It’s an unfashionable notion to suggest that women approach fashion design differently from men. Mildly unacceptable, in fact – somehow an insult to creativity, dressing down fashion design into clothing a body rather than conceptual hijinks.

The fact remains, however, that female designers tend to dress themselves, both physically and ideologically. It’s not necessarily the Donna Karan school of seven easy pieces: look at Vivienne Westwood for one, whose idiosyncratic and often difficult clothes are tied up with her own personality and physiognomy.

Westwood shoes run narrow because the lasts are based on Vivienne’s exceptionally narrow feet, their constrictive construction inspired by Westwood’s conviction that comfort is a mental rather physical state. No one looks quite as right, or indeed as comfortable, in her clothes as Dame Viv herself. That’s simultaneously a compliment and a criticism, in case you were wondering. Her Red Label show on Sunday riffed on Viv of yore, the twisted tailoring and corsetry she’s made her forte. Westwood cheered it on herself from the front row – her own biggest fan.

L’Wren Scott is also an acquired taste. A towering beanpole permanently suctioned into her own taut, tight little frocks, she looks consistently fantastic. It’s slightly more difficult to imagine how her clothes filter down into the wardrobes of everyday folk well under 6ft 3in. The latter is L’Wren’s own impressive height, not even including the attenuated wedge heels models sported in her Japanese-inspired show. Inspired is making short shrift: L’Wren’s spring/summer 2014 outing was kimono a-go-go, all lacquered Suzy Wong bobs, clashing scarlet and imperial purple, and pussy-willow and cherry blossom embroideries. A swingy shirt dress in broiderie anglaise with inset obi bow belt felt effortless. But the rest? A cross between Ming Dynasty and Ming the Merciless, saturated with exertion. I’m not sure many women are willing to look quite so trussed-up and fussed-up, their walking restricted to a geisha hobble. Does L’Wren – a highly-successful fashion designer but more widely known as consort to Mick Jagger – see herself as a 21st-century concubine? An interesting idea. More interesting than the collection deserves, in all honesty.

Mary Katrantzou is an exception to the rule – an exception to every rule, in fact. People have tagged her as a print designer, but her shtick is maximalism, despite dressing in black.
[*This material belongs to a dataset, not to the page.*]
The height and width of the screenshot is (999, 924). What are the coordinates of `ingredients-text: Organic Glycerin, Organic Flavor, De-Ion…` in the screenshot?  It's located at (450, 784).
Maybe that’s how she allows her fantasies to fly with quite such alacrity. Witness her spring collection, dedicated to footwear – punched-leather brogues, go-faster trainers and embroidered evening shoes, a trio of collections in one. Katrantzou ripped apart their decorative motifs – the serrations and laces, the Aertex and flashes of neon and embroideries by the French couture house Lesage –  blew them up a few thousand per cent and plastered them across suctioned-in dresses, pleats, ruffles and embroideries animating the surfaces. It was gloriously excessive – a hearty riposte to a season already sizing up as clean and minimal.
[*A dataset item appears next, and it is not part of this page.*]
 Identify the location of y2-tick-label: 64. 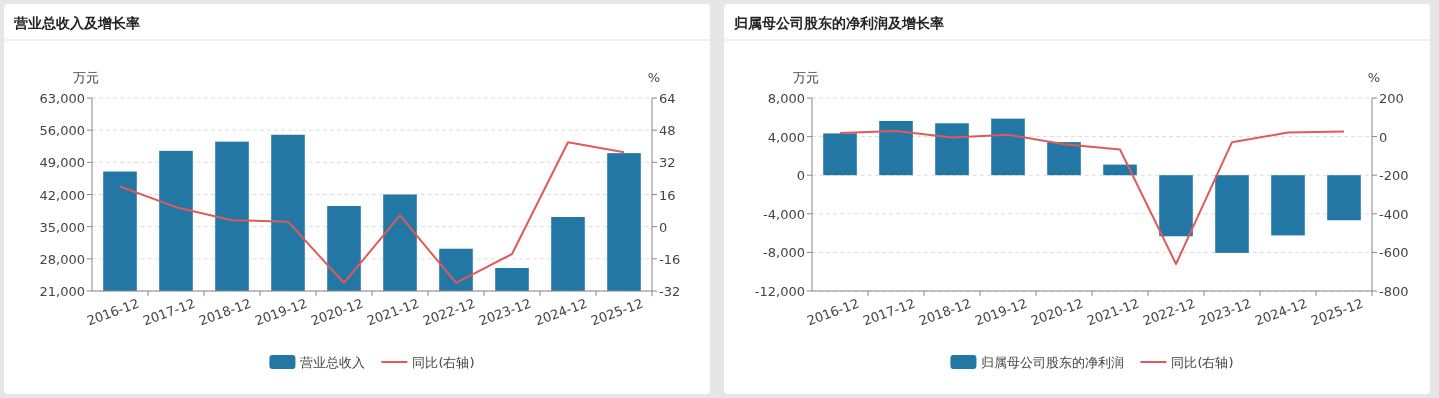
(668, 98).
Katrantzou is an acquired taste for sure – although the same could be said of all that clean stuff we saw in New York, and the fussy conceptual shenanigans that have been doing the rounds in London. Katrantzou’s ideas were bold, bright, simple but exciting. You didn’t need to ponder their inner intricacies, they just made you sit up and take notice. Male or female, that’s what every designer wants.